O cantor Seu Jorge completa 56 anos nesta segunda-feira (8) com grandes produções no currículo, que se revezam entre a música e as telas de cinema. Nascido na Baixada Fluminense, o artista ganhou maior visibilidade nos anos 1990, como um dos membros da banda Farofa Carioca, que misturava samba, funk, jongo e pop, e, em 2001, lançou seu primeiro disco solo, “Samba Esporte Fino”.

Dono de uma voz inconfundível, foi com “Músicas para Churrasco, Vol. 1”, que inclui sucessos como “Burguesinha” e “Amiga da Minha Mulher”, que o artista despontou como um dos grandes representantes da música brasileira, inclusive internacionalmente.

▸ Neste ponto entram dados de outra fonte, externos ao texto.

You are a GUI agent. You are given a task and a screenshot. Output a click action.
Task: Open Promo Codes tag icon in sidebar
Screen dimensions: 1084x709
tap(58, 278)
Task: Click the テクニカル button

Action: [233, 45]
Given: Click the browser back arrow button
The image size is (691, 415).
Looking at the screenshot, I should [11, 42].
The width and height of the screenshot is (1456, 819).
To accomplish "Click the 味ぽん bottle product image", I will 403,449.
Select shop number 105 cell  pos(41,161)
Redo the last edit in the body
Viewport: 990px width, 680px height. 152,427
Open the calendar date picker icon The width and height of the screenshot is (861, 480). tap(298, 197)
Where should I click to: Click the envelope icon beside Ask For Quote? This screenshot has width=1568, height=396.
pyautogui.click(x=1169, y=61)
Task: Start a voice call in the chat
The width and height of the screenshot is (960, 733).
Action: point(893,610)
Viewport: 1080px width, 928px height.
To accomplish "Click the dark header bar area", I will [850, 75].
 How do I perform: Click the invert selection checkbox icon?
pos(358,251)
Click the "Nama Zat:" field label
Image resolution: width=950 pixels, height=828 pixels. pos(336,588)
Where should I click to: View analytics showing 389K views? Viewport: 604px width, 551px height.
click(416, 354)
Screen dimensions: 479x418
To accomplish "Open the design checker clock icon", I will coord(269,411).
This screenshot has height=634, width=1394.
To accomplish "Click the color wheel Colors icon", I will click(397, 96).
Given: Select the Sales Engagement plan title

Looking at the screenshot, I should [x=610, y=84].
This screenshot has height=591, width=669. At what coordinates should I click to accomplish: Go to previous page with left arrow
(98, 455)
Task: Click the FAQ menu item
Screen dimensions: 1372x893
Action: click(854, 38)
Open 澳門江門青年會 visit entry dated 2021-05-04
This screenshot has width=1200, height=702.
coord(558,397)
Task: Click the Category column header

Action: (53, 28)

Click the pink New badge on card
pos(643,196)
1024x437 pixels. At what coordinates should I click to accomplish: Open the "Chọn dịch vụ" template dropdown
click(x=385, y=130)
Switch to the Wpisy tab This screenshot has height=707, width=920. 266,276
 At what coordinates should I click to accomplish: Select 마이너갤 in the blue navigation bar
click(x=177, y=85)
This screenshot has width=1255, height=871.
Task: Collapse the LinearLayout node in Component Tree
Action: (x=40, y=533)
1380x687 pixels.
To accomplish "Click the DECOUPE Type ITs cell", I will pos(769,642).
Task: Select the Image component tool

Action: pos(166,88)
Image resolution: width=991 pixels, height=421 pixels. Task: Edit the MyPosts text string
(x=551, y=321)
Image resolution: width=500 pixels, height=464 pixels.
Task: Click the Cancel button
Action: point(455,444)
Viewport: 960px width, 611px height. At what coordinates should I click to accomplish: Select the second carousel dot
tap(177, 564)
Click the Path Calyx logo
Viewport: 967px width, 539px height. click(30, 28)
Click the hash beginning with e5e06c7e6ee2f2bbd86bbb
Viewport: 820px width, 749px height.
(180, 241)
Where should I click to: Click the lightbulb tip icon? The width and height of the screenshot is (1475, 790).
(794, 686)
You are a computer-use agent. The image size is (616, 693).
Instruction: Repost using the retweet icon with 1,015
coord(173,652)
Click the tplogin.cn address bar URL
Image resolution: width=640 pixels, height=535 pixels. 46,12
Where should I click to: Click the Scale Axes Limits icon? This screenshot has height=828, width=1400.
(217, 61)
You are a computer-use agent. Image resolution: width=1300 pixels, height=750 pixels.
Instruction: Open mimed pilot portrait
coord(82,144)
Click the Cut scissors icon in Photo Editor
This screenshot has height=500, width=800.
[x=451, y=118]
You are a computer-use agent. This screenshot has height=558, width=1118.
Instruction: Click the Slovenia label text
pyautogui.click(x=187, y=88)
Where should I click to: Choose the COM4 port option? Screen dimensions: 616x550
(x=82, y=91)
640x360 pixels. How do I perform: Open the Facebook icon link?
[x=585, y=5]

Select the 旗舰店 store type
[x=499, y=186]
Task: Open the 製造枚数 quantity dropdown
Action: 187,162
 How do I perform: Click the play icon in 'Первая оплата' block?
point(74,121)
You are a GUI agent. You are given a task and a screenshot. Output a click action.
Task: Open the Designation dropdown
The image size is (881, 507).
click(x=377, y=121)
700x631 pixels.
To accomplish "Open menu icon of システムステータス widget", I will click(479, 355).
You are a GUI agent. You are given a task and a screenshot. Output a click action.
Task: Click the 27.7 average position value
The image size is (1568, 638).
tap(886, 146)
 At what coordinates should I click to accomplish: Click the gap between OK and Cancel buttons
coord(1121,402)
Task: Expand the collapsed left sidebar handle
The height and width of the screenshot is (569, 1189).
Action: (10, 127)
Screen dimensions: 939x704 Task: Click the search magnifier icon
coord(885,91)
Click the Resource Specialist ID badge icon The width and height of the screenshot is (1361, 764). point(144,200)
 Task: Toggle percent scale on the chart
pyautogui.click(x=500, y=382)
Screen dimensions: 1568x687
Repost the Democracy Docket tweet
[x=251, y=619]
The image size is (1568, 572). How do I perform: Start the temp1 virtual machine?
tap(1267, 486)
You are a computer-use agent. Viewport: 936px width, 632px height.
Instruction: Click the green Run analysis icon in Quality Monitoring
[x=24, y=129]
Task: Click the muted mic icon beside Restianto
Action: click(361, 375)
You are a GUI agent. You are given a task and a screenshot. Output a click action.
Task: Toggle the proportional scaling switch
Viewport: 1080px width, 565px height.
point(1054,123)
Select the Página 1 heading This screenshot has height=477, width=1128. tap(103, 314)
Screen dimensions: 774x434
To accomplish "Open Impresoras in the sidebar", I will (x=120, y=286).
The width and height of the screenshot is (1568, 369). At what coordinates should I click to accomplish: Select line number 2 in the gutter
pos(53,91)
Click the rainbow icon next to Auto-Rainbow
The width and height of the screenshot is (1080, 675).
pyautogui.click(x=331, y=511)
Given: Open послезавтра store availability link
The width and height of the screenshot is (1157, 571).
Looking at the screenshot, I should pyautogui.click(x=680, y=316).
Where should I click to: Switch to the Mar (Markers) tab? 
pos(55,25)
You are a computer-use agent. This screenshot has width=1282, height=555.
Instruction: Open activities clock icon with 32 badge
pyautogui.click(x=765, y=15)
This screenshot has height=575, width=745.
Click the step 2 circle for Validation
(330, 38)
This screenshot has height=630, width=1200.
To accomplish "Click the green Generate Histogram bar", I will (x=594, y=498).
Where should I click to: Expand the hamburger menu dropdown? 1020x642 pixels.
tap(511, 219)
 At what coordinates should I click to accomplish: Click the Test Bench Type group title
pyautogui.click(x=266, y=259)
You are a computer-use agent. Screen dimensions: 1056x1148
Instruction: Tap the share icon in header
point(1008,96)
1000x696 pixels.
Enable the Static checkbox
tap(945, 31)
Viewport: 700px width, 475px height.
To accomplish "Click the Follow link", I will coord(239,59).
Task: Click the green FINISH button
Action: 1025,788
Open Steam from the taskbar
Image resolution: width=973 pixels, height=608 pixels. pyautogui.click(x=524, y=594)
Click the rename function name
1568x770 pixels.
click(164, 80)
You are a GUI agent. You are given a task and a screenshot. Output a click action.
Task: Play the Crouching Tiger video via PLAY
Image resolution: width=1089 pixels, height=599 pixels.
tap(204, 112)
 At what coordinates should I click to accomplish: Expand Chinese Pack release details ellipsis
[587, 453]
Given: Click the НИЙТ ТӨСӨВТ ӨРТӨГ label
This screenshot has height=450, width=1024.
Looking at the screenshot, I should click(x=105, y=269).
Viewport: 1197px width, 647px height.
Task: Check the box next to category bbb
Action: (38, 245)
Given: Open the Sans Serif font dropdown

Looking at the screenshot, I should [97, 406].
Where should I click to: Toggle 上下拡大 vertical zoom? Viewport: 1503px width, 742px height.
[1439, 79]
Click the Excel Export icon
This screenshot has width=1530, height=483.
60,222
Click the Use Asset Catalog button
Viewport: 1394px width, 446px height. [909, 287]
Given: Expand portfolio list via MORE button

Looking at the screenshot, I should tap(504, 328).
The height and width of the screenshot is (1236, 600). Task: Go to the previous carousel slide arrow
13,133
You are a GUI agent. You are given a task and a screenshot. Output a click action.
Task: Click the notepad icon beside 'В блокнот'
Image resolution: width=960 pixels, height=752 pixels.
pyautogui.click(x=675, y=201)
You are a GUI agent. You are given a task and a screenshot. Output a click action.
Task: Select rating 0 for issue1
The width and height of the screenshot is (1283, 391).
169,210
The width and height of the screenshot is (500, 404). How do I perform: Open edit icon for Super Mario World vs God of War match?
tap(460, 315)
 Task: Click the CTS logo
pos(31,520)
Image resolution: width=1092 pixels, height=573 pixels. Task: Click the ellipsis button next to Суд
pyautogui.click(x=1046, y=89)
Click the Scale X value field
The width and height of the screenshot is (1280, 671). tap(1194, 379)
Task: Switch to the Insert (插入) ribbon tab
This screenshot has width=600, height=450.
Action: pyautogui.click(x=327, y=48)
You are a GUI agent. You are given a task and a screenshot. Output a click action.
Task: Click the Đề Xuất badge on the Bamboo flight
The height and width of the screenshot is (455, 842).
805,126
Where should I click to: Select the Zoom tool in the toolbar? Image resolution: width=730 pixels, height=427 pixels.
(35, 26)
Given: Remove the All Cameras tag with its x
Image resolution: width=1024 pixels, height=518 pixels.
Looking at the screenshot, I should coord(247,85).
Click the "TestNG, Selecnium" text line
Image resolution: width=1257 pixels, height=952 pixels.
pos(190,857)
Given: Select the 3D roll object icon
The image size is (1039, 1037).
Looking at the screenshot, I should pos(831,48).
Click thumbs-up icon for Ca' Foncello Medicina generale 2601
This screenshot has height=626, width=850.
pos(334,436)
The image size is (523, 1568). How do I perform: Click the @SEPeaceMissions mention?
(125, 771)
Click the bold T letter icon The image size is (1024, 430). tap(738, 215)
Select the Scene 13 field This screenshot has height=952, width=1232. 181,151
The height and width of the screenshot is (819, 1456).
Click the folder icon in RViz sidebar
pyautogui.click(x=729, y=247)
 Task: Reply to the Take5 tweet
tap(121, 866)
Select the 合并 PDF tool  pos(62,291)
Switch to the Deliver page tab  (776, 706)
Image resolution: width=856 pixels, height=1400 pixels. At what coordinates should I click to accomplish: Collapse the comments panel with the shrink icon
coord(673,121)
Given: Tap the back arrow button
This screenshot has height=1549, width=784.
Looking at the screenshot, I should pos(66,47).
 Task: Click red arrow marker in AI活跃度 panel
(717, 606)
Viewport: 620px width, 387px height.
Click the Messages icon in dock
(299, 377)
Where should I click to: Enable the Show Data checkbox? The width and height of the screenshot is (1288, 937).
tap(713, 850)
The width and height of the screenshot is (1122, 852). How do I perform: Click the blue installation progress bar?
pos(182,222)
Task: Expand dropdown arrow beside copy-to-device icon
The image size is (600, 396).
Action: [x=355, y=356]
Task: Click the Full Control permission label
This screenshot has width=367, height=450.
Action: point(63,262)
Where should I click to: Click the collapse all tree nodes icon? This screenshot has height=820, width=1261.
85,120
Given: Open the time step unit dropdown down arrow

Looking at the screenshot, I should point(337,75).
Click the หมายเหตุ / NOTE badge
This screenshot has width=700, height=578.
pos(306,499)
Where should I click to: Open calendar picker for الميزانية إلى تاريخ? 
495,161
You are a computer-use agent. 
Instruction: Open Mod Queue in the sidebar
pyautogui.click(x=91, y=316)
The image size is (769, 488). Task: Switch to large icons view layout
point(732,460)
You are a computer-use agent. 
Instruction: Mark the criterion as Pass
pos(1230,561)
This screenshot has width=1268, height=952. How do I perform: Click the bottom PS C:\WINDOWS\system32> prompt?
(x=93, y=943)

A história do codinome artístico, Seu Jorge, é explicada de diferentes formas por amigos como Marcelo Yuka e Marcelo D2, que acompanharam seu surgimento na cena musical brasileira. Segundo Yuka, o apelido seria uma referência a figuras populares do Brasil, como o “Seu João da padaria”. Para D2, por outro lado, o batismo teria ocorrido após uma confusão entre os três, quando Yuka passou um recado telefônico dizendo que um “tal de seu Jorge” estava atrás dele.

No cinema, marcou presença em grandes clássicos nacionais como “Cidade de Deus”, longa-metragem dirigido por Fernando Meirelles e Kátia Lund, no qual deu vida ao icônico Mané Galinha. O papel foi sua estreia nas telonas e precedeu uma carreira como ator que, assim como sua música, conta as histórias de personagens populares do dia a dia do povo brasileiro.

O artista deu vida a grandes personalidades nacionais, como Pixinguinha (em “Pixinguinha, um Homem Carinhoso”) e o ex-deputado e militante Carlos Marighella, assassinado pela Ditadura Militar em “Marighella”, filme dirigido por Wagner Moura que chegou a ser censurado no Brasil.

Em Hollywood, o artista foi Pelé dos Santos em “A Vida Marinha com Steve Zissou” de Wes Anderson e recriou clássicos de David Bowie em versão bossa-nova.